**The problem**
Repeat precisely the span of lines below that opens with the line containing "Open shipping See" and closes with the line containing "Given: Select DEPARTMENT_NAME column header", both included.

Stored data:
══════════════════════════════

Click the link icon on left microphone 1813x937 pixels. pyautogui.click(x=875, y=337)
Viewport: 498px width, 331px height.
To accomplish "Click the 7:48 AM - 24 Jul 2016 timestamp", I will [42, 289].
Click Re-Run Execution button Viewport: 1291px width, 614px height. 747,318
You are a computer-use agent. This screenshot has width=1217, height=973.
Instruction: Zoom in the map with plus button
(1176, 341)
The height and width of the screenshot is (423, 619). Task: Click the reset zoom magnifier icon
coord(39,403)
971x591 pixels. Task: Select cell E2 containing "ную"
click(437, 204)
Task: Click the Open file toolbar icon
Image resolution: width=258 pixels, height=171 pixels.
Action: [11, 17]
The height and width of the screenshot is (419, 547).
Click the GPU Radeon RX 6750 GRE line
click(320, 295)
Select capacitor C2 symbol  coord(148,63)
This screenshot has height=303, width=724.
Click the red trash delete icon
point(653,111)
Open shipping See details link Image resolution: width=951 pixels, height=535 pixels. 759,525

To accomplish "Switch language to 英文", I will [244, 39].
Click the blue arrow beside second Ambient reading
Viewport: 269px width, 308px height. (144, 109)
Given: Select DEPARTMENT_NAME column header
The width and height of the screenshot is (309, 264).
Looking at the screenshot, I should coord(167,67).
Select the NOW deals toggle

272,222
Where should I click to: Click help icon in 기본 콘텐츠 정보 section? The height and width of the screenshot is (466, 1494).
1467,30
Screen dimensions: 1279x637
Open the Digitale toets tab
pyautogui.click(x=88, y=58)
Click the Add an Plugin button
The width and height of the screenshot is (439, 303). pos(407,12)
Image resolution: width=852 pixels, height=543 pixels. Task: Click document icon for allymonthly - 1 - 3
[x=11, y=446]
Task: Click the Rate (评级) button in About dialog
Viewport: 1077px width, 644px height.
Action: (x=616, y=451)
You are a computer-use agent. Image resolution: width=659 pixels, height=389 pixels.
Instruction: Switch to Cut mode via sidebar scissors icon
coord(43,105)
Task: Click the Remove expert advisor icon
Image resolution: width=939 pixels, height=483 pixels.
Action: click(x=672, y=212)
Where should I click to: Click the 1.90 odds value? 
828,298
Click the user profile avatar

══════════════════════════════

**Response to this task**
Open shipping See details link Image resolution: width=951 pixels, height=535 pixels. 759,525

To accomplish "Switch language to 英文", I will [244, 39].
Click the blue arrow beside second Ambient reading
Viewport: 269px width, 308px height. (144, 109)
Given: Select DEPARTMENT_NAME column header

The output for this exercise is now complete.